Panelin diğer konuşmacılarından CJ ENM Dağıtım Müdürü Ferhat Aslan, Türkiye’de sürdürülebilir bir yapımcı ekosistemi kurulamamış olmasına dikkat çekti. Aslan, “BKM, TAFF, Avşar Film, Med Yapım gibi yapılar vardı ancak hiçbiri kurumsal bir üretim kültürü oluşturamadı. Türkiye’de üç yılda bir film üreten yapımcı kalmadı” ifadelerini kullandı.
Sinema salonlarındaki doluluk oranının yüzde 5 seviyesine gerilediğini belirten Aslan, bu oranla salonların sadece elektrik maliyetini bile karşılayamayacak durumda olduğunu aktardı.

“Seyirci Kültür Tüketemiyor, Alternatifler Geliştirilmeli”
Cinema Pink by Maximum Film Programlama Müdürü İlkay Erdem ise düşük bilet fiyatlarıyla seyirci çekmeye yönelik projeleri anlattı. 27-28 Eylül tarihlerinde düzenlenen ve bilet fiyatının 80 TL olduğu özel festivalde, 800 bin bilet satıldığı bilgisini paylaşan Erdem, bu örneğin önemli bir gösterge olduğunu ifade etti.
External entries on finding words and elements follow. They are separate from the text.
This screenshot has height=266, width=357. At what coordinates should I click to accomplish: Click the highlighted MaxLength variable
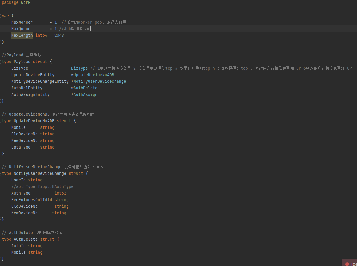coord(22,35)
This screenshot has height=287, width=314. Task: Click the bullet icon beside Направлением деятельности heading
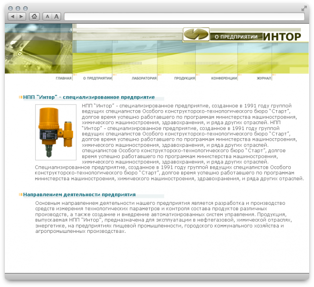tap(20, 194)
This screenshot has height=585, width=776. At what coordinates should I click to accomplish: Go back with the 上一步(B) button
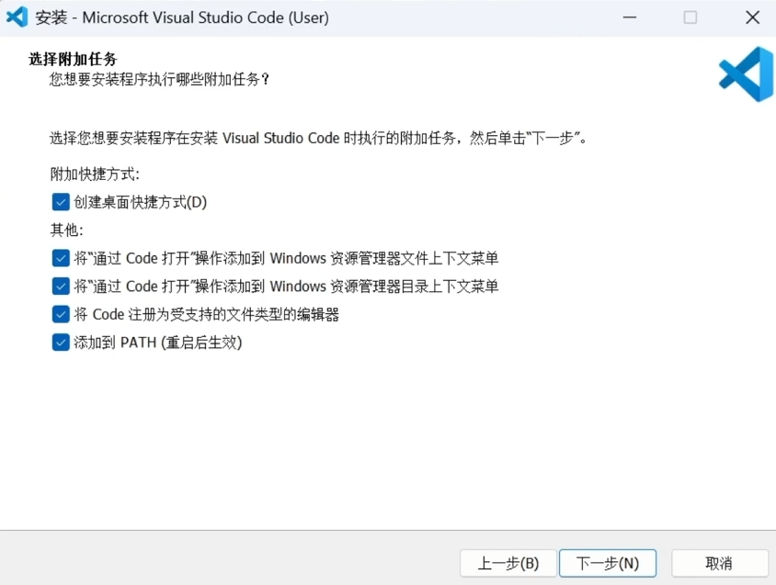pyautogui.click(x=508, y=563)

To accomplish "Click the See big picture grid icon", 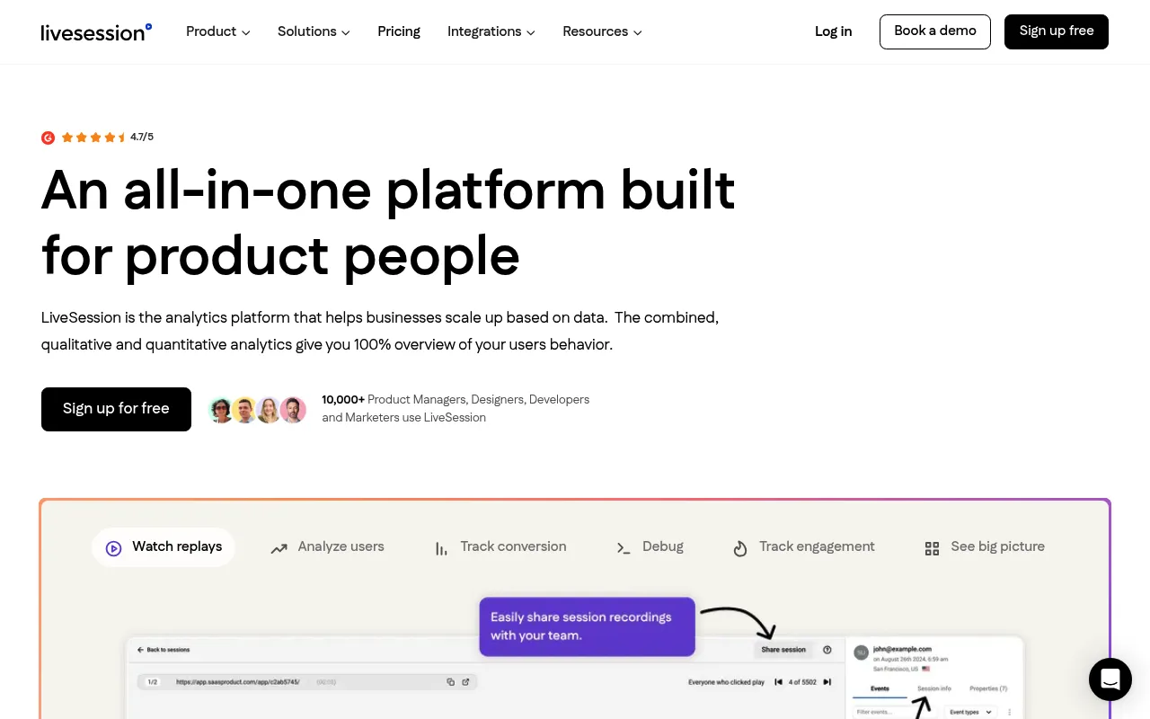I will 932,548.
Murat Şeker de bu veriye atıfla, “Bu, bize bir şey işaret ediyor: Türk insanının kültüre ayıracak parası yok” değerlendirmesinde bulundu.
Sektörün geleceğine dair karamsar bir tablo çizen Şeker, birçok yapımcının ilk filminin ardından yeniden üretim yapamayacağını, salonların kapanma riskiyle karşı karşıya olduğunu söyledi.
“Sinemaya Neden Gerek Var?” Tartışması: Televizyon ve Dijital Baskısı
Giderek daha fazla yapımcının televizyon ve dijital platformlara yöneldiğini belirten Şeker, sinema üretiminin büyük oranda bireysel çabalara dayandığını vurguladı. Devlet desteği olmadan, yalnızca bireysel finansmanla üretilen filmler sayesinde yıllar boyunca 250 filme ulaşan üretim hacminin, yarışmaların ve festivallerin mümkün olabildiğini hatırlattı.

Melies’ten Da Vinci Resolve’a: Sinemada Tasarım Paneli
Aynı gün gerçekleşen “Pelikülden Dijitale - Sinemada Tasarım” başlıklı panelde ise akademisyen Emre Ahmet Seçmen, sinema tarihinin teknolojik dönüşümüne ışık tuttu. Melies döneminden günümüzde kullanılan Da Vinci Resolve gibi dijital kurgu yazılımlarına uzanan gelişimi ele alan panel, sinema sanatının evrimini teknik açıdan tartıştı.